*Problem details*. Filter the entries for the word "agent". Copy each line that has it.

• • •

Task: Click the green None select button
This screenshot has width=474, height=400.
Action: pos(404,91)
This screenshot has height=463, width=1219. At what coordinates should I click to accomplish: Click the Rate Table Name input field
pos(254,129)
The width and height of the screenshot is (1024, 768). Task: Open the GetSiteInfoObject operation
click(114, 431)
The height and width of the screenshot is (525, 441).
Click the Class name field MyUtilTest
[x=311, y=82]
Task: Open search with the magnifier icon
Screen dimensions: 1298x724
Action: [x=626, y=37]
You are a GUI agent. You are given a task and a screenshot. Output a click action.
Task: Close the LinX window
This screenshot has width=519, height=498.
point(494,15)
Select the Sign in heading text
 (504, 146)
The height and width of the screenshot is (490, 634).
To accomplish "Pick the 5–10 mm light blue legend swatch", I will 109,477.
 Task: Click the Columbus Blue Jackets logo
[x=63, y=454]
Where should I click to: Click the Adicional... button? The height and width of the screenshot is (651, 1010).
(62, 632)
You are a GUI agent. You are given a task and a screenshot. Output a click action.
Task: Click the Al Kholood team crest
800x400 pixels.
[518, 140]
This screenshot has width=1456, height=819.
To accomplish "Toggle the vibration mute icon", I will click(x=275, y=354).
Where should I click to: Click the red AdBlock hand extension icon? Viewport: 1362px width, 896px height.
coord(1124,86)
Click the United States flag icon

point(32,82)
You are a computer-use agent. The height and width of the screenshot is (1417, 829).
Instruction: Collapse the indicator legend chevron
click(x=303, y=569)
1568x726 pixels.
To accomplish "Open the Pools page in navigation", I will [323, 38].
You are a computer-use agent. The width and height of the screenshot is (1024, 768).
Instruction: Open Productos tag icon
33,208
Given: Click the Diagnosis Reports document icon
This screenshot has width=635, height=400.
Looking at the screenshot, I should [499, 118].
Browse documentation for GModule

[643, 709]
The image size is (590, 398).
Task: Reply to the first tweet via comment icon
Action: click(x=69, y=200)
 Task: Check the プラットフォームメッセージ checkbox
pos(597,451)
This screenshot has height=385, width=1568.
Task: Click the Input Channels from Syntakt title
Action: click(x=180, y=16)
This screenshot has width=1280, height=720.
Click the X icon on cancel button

• • •

*Exercise solution*.
You are a GUI agent. You are given a task and a screenshot. Output a click action.
You are a GUI agent. You are given a task and a screenshot. Output a click action.
You are a computer-use agent. The height and width of the screenshot is (1417, 829).
You are a computer-use agent. The width and height of the screenshot is (1024, 768).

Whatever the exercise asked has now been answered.